Why did it take two years? Last night in New York, Anthony Vaccarello showed his first full men’s collection at Saint Laurent since he took over as creative director in 2016. Vaccarello’s vision for menswear turns out to be pretty similar to that of his predecessor, Hedi Slimane: tuxedo jackets, flimsy shirts, skinny jeans, Cuban heels. He could have shown this back when he first started. Maybe a pause was needed for this signature to be seen not as Slimane, but as Saint Laurent.

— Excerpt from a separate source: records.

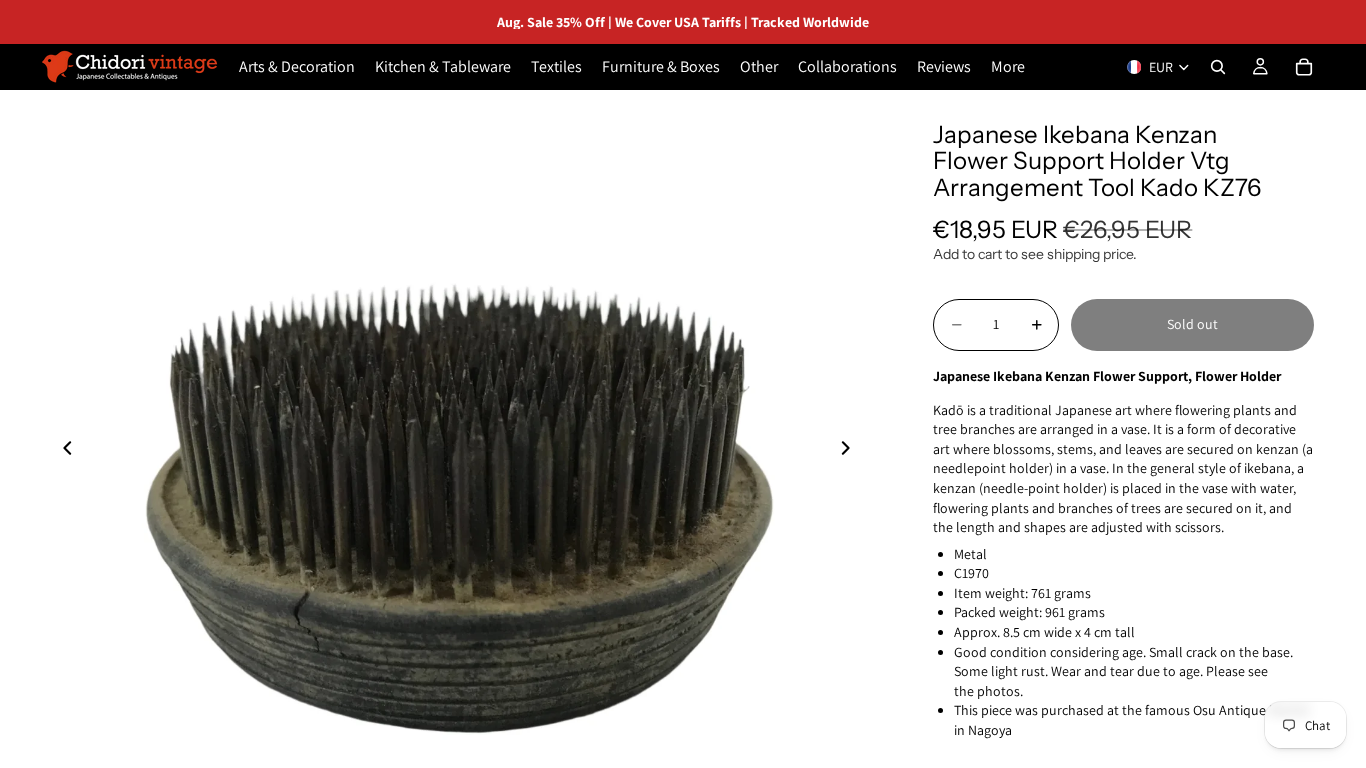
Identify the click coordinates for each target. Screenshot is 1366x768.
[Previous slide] (62, 451)
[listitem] (1008, 67)
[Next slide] (851, 451)
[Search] (1218, 67)
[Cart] (1304, 67)
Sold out (1192, 324)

The show was the opener to the spring/summer 19 menswear shows, and the latest example of extreme muscle flexing from conglomerate brands. Last week, Louis Vuitton paid for its guests to travel to Saint-Paul de Vence for its cruise collection, while Gucci flew its audience to Arles. Saint Laurent took editors to New York just for this show (Saint Laurent paid for my travel and accommodation with the understanding there was no editorial control). The billion-euro label is one of Kering’s most profitable, posting a 25.3 per cent rise in revenues in 2017.

“I didn’t want to invent things,” said Vaccarello after the show. We were in a room under the catwalk, a scaffold construction on Liberty State Park in New Jersey. Scenery for the outdoors show had been the Manhattan skyline at night, from One World Trade Center up past the Empire State Building. There was precedence in the grandeur: last September, Vaccarello staged a women’s show in Paris with the Eiffel Tower as backdrop.

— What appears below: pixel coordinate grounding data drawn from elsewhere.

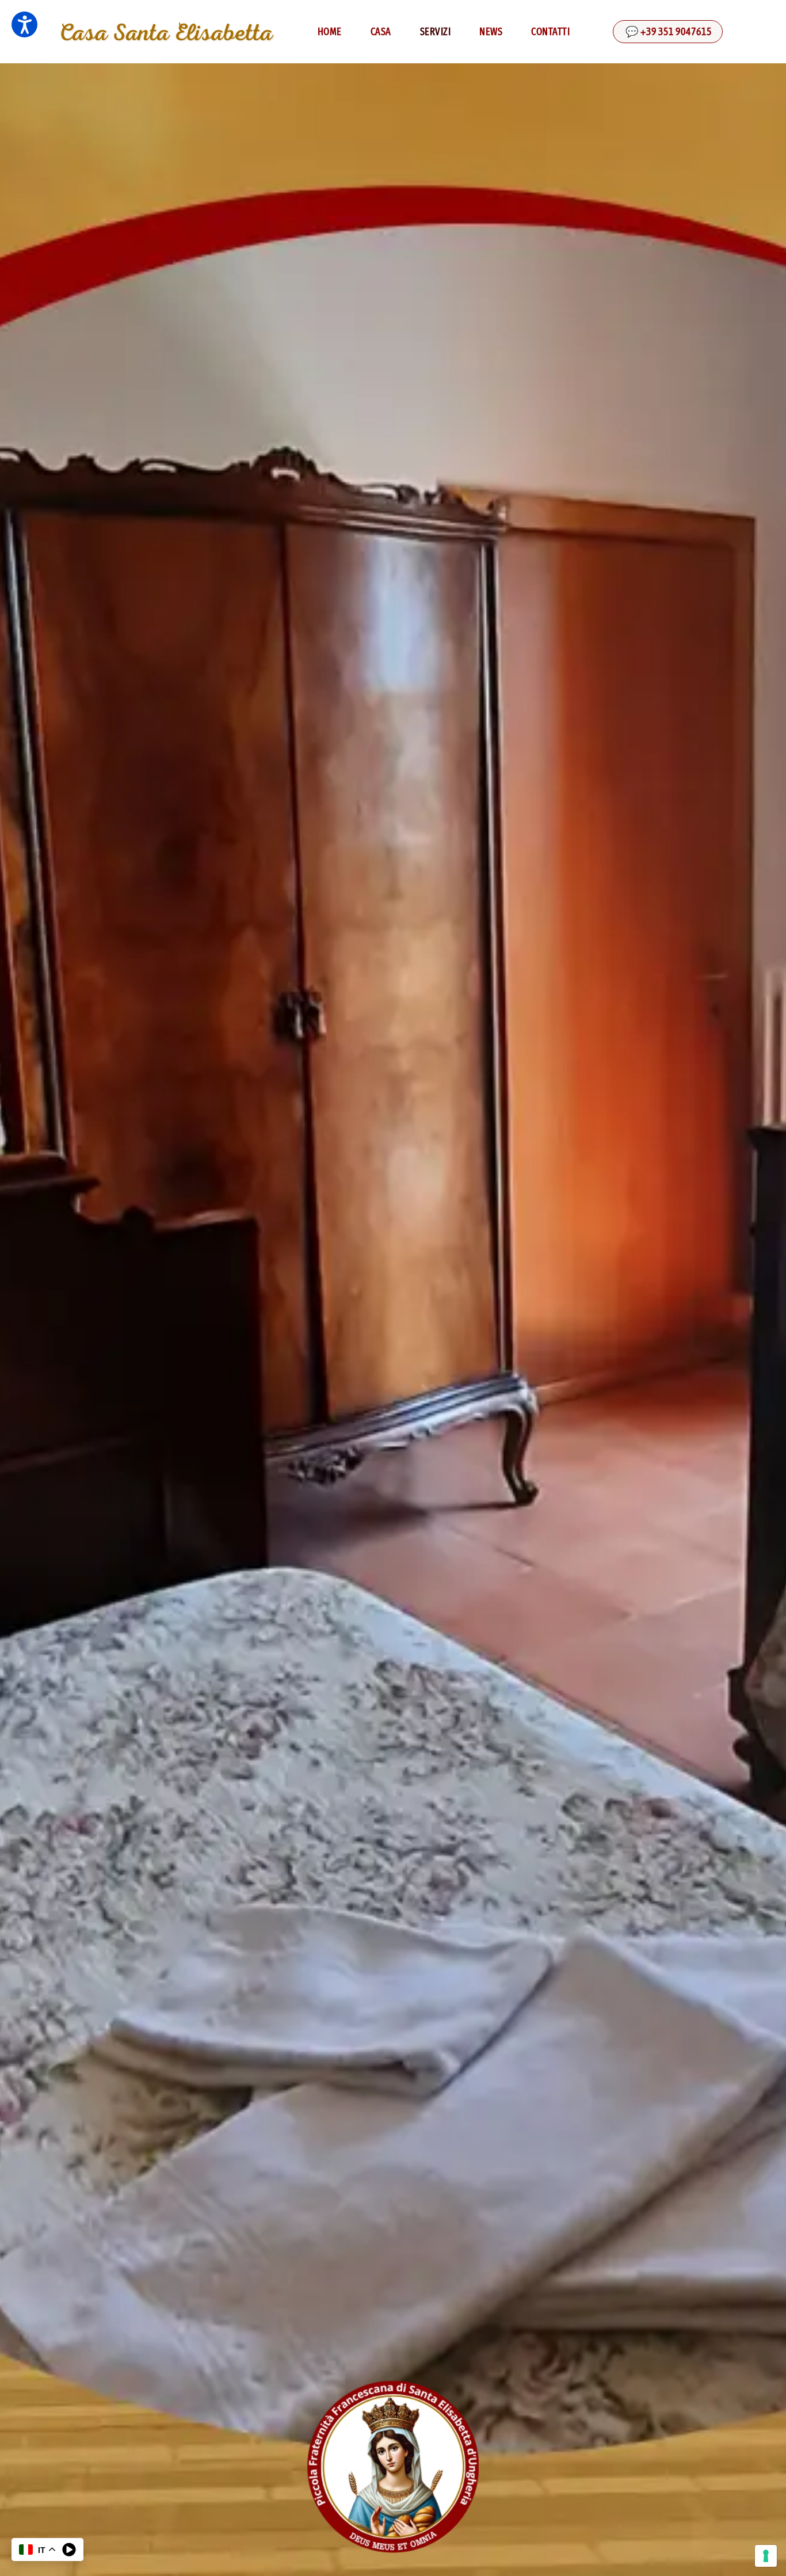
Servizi (435, 31)
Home (330, 31)
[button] (24, 24)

Opening look was a black tux with a leather panel over the shoulders. Beneath was a black collarless shirt with gold folkloric trim. Jeans were black and belted. The tone of the show was set. A slim black coat took a neat tailored line. Leather blazers looked sharp. Some pants had a slight flare. Most garments looked like those that could already be found in a Saint Laurent store.

Crucial fact: Yves Saint Laurent himself barely designed any menswear. Unlike in women’s, there is no great catwalk archive on which to rely. “That’s why when I am doing Saint Laurent menswear, I’m imagining Saint Laurent himself,” said Vaccarello. “He was wearing high waisted trousers, pointy shoes, without being too literal, we are not in the 70s any more. I like to be surrounded by all that imagery of Saint Laurent without starting from scratch each season.”

It shows how successful Slimane had been in founding a 21st century idea of Saint Laurent, that this is now the understood vision of how Saint Laurent himself would dress today. Vaccarello staged a good Saint Laurent show. Now it would be great to really knuckle down on the individual pieces that will leap off the rail, whether for their wearability or their outlandishness, maybe even both.

There were 10 female models in the line-up, also dressed in variations of the jacket/flimsy top/black jeans uniform. Somehow they seemed more natural, as if they’d actually chosen to wear the clothes themselves. This is the challenge for Vaccarello: not just menswear, but what men might want to wear.